▶ [TEXT PASSAGE]
--------
I just had a brainwave, and suddenly all the
shiny dimes of impressions that have long since settled into the silt of memory
reemerge as glinting constellations that are quite impossible to ignore, and
which bring me back to this dusty shore of my universe. Funny how this
continuum of inspiration operates for me -a sort of guerrilla-style
expansionist force that relies on astrology to tell the time. This reminds me
of the need for some kind of negotiation between the faculties of my brain that
receive and interpret worldly data. The former needs to stop over-curating,
while the latter has to stop blowing itself up into a cavern full of
bubblegum-like atrophy.
The subject matter that so agitates me at the
present moment can be quite plainly inferred from the title -pools. Since this
gleaming body of water made its first splash at my consciousness a radiograph
of ideas has precipitated - a film reel dotted with the "luminous
details" Ezra Pound spoke about, images that present "intellectual
and emotional complex(es) in an instant of time", "radiant node(s) or
cluster(s) ... from which, and through which, and into which, ideas are
constantly rushing". Though I write "mythology", the details
with which I am about to fill out this incandescent outline are more significant
in the personal, rather than in the wider cultural context of pools and baths
sort of way. They consist of bits and pieces of trinkets that I've collected
along the way -not without some magic, of course, from stowing them under my
pillow for a night or two. Kate Durbin very aptly summed up this magic in this interview as a
"trendwarping" phenomena, where teenagers on Tumblr "hijack(ing)
symbols from pop culture and disrupt(ing) their meaning". Perhaps my
uncanny desire to constantly curate my perceptions is a reaction to the
frustrations generated by this age of all too accessible excess -the eye glazes
over much that is indifferently distinct, and the self has to cultivate its own
choices. Infinity has eclipsed itself, and suddenly life in the vacuum has
become both a necessity and a sin. Anyway what I really mean to say is that
though the following list was born with the stretchmarks of my own tendencies I
hope that sharing it can nonetheless bring something to you, dear reader, as it
had to me.
--------
▶ [OBJECTIVE]
List every phrase that appears inside double quotation marks in the passage above about pools.

▶ [DATASET EXCERPT]
--------
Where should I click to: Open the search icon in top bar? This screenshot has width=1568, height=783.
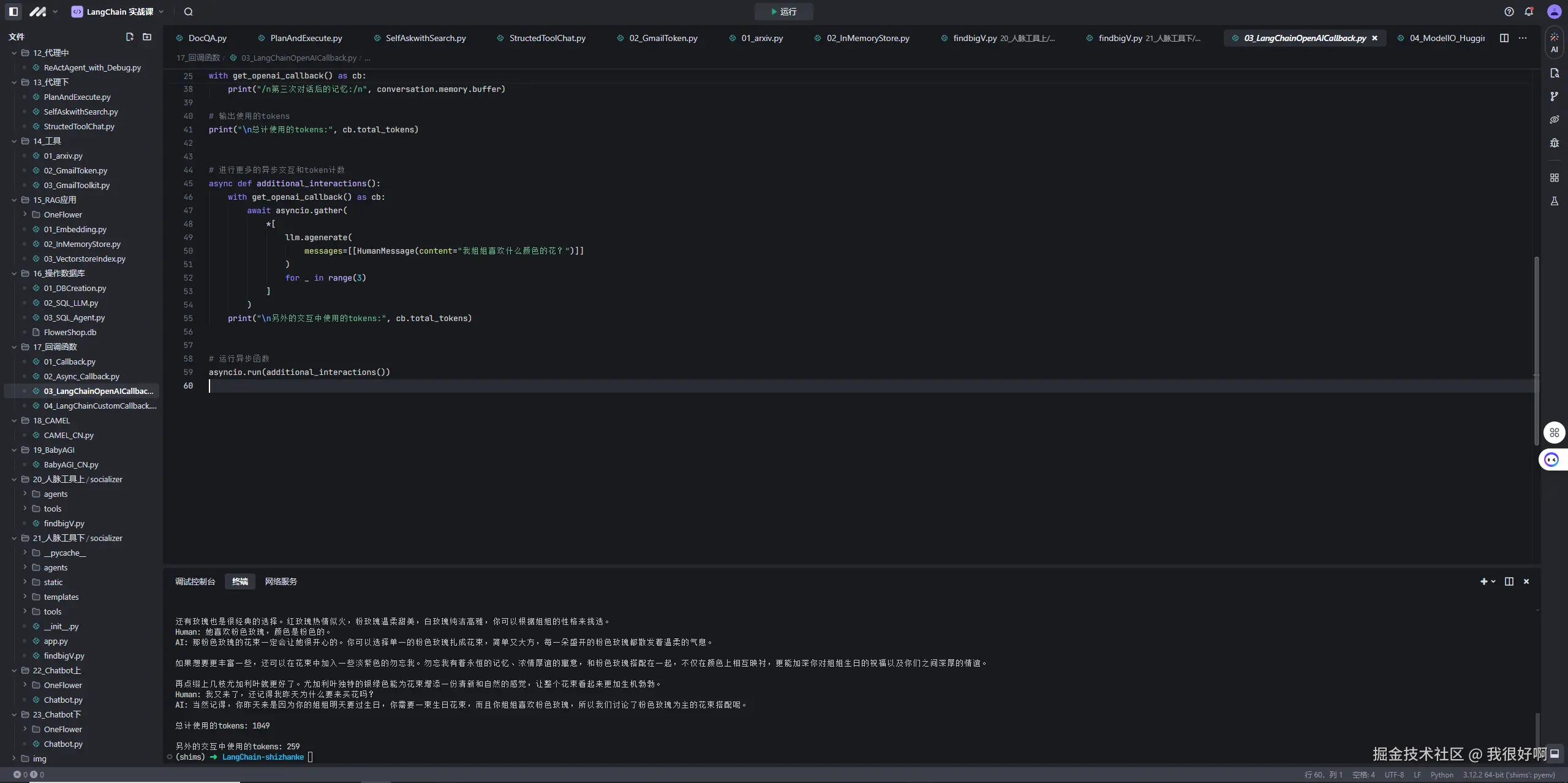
--------
▶ [EXERCISE OUTPUT]
1. "luminous details"
2. "intellectual and emotional complex(es) in an instant of time"
3. "radiant node(s) or cluster(s) ... from which, and through which, and into which, ideas are constantly rushing"
4. "mythology"
5. "trendwarping"
6. "hijack(ing) symbols from pop culture and disrupt(ing) their meaning"